The entire listing below is to be reproduced exactly.

----

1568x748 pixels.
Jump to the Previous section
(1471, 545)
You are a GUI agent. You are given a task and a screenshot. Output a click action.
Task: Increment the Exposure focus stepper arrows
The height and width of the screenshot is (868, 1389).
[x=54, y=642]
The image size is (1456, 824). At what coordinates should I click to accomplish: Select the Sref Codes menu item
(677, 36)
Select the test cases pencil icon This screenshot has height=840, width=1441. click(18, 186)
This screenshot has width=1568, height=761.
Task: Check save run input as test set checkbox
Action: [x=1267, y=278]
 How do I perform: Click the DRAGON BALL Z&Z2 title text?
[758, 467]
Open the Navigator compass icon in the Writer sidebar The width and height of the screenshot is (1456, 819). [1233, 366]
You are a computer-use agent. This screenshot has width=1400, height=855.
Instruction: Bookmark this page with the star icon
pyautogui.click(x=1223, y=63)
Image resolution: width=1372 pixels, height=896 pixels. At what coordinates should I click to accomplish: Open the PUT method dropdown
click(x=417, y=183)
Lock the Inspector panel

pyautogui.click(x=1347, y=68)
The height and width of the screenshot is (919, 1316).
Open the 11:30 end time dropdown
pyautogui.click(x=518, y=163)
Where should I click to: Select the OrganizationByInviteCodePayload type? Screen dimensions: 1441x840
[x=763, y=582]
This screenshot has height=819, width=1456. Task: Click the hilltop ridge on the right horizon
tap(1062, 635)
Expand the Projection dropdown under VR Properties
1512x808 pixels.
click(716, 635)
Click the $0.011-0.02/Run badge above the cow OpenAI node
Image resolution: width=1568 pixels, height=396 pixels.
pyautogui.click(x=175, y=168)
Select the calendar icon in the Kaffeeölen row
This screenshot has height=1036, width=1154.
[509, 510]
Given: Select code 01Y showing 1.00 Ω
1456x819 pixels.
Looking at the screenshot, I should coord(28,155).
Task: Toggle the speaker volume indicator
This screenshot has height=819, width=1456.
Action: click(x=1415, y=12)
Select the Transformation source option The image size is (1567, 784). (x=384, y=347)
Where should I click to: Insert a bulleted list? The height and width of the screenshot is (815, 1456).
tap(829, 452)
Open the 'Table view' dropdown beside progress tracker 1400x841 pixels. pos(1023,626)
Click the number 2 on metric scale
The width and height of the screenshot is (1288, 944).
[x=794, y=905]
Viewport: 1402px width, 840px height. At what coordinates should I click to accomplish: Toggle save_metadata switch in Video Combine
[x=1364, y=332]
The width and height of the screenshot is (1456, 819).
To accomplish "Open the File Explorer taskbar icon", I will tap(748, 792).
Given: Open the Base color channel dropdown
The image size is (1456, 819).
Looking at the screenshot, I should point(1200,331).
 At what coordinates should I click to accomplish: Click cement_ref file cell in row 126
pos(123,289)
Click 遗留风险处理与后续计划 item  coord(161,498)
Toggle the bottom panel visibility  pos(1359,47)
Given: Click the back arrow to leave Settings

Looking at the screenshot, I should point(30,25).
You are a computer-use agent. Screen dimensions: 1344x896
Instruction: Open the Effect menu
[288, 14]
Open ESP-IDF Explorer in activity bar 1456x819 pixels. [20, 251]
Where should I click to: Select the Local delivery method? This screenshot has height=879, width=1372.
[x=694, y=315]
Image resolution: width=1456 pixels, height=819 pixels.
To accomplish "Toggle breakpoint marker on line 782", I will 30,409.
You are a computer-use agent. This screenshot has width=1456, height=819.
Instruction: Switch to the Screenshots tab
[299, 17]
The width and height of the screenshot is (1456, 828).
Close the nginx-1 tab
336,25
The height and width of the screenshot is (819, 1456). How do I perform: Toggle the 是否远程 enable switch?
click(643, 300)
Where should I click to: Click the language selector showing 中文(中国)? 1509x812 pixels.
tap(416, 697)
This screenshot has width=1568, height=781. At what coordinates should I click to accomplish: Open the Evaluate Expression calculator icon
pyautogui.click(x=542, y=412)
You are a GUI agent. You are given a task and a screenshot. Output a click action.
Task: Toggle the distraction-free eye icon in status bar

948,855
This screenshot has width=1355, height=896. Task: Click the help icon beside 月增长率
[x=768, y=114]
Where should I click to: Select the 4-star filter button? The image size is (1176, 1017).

----

## Answer to the exercise
1568x748 pixels.
Jump to the Previous section
(1471, 545)
You are a GUI agent. You are given a task and a screenshot. Output a click action.
Task: Increment the Exposure focus stepper arrows
The height and width of the screenshot is (868, 1389).
[x=54, y=642]
The image size is (1456, 824). At what coordinates should I click to accomplish: Select the Sref Codes menu item
(677, 36)
Select the test cases pencil icon This screenshot has height=840, width=1441. click(18, 186)
This screenshot has width=1568, height=761.
Task: Check save run input as test set checkbox
Action: [x=1267, y=278]
 How do I perform: Click the DRAGON BALL Z&Z2 title text?
[758, 467]
Open the Navigator compass icon in the Writer sidebar The width and height of the screenshot is (1456, 819). [1233, 366]
You are a computer-use agent. This screenshot has width=1400, height=855.
Instruction: Bookmark this page with the star icon
pyautogui.click(x=1223, y=63)
Image resolution: width=1372 pixels, height=896 pixels. At what coordinates should I click to accomplish: Open the PUT method dropdown
click(x=417, y=183)
Lock the Inspector panel

pyautogui.click(x=1347, y=68)
The height and width of the screenshot is (919, 1316).
Open the 11:30 end time dropdown
pyautogui.click(x=518, y=163)
Where should I click to: Select the OrganizationByInviteCodePayload type? Screen dimensions: 1441x840
[x=763, y=582]
This screenshot has height=819, width=1456. Task: Click the hilltop ridge on the right horizon
tap(1062, 635)
Expand the Projection dropdown under VR Properties
1512x808 pixels.
click(716, 635)
Click the $0.011-0.02/Run badge above the cow OpenAI node
Image resolution: width=1568 pixels, height=396 pixels.
pyautogui.click(x=175, y=168)
Select the calendar icon in the Kaffeeölen row
This screenshot has height=1036, width=1154.
[509, 510]
Given: Select code 01Y showing 1.00 Ω
1456x819 pixels.
Looking at the screenshot, I should coord(28,155).
Task: Toggle the speaker volume indicator
This screenshot has height=819, width=1456.
Action: click(x=1415, y=12)
Select the Transformation source option The image size is (1567, 784). (x=384, y=347)
Where should I click to: Insert a bulleted list? The height and width of the screenshot is (815, 1456).
tap(829, 452)
Open the 'Table view' dropdown beside progress tracker 1400x841 pixels. pos(1023,626)
Click the number 2 on metric scale
The width and height of the screenshot is (1288, 944).
[x=794, y=905]
Viewport: 1402px width, 840px height. At what coordinates should I click to accomplish: Toggle save_metadata switch in Video Combine
[x=1364, y=332]
The width and height of the screenshot is (1456, 819).
To accomplish "Open the File Explorer taskbar icon", I will tap(748, 792).
Given: Open the Base color channel dropdown
The image size is (1456, 819).
Looking at the screenshot, I should point(1200,331).
 At what coordinates should I click to accomplish: Click cement_ref file cell in row 126
pos(123,289)
Click 遗留风险处理与后续计划 item  coord(161,498)
Toggle the bottom panel visibility  pos(1359,47)
Given: Click the back arrow to leave Settings

Looking at the screenshot, I should point(30,25).
You are a computer-use agent. Screen dimensions: 1344x896
Instruction: Open the Effect menu
[288, 14]
Open ESP-IDF Explorer in activity bar 1456x819 pixels. [20, 251]
Where should I click to: Select the Local delivery method? This screenshot has height=879, width=1372.
[x=694, y=315]
Image resolution: width=1456 pixels, height=819 pixels.
To accomplish "Toggle breakpoint marker on line 782", I will 30,409.
You are a computer-use agent. This screenshot has width=1456, height=819.
Instruction: Switch to the Screenshots tab
[299, 17]
The width and height of the screenshot is (1456, 828).
Close the nginx-1 tab
336,25
The height and width of the screenshot is (819, 1456). How do I perform: Toggle the 是否远程 enable switch?
click(643, 300)
Where should I click to: Click the language selector showing 中文(中国)? 1509x812 pixels.
tap(416, 697)
This screenshot has width=1568, height=781. At what coordinates should I click to accomplish: Open the Evaluate Expression calculator icon
pyautogui.click(x=542, y=412)
You are a GUI agent. You are given a task and a screenshot. Output a click action.
Task: Toggle the distraction-free eye icon in status bar

948,855
This screenshot has width=1355, height=896. Task: Click the help icon beside 月增长率
[x=768, y=114]
Where should I click to: Select the 4-star filter button? The image size is (1176, 1017).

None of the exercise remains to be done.